Segment Start: PROVIDED DATA

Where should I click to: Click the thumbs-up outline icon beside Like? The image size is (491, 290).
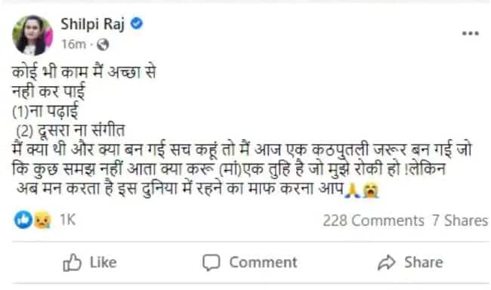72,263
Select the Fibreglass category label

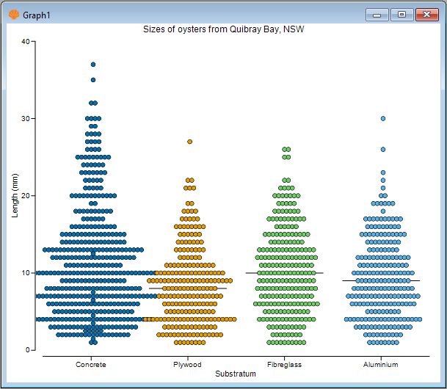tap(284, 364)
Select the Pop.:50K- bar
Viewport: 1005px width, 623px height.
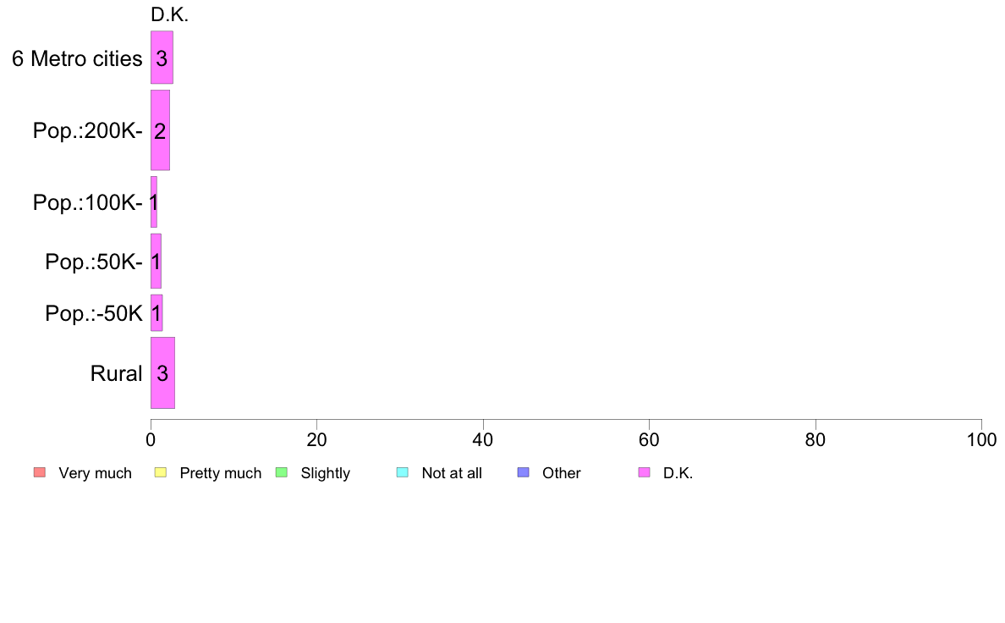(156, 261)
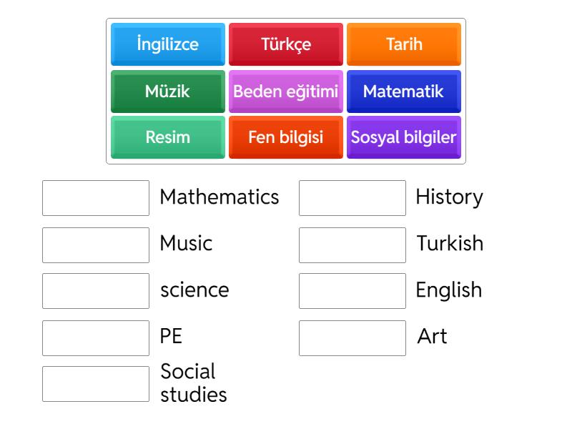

Segment End: PROVIDED DATA
Segment Start: PROVIDED DATA

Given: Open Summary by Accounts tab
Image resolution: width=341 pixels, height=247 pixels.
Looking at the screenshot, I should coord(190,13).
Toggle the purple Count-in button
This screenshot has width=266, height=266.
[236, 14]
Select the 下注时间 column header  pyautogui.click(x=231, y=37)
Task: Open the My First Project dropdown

Segment End: PROVIDED DATA

**WHAT IS REQUIRED:** For the string "Open", give the number of lines in the data that contain it, and only that number.

**WRITTEN SOLUTION:** 2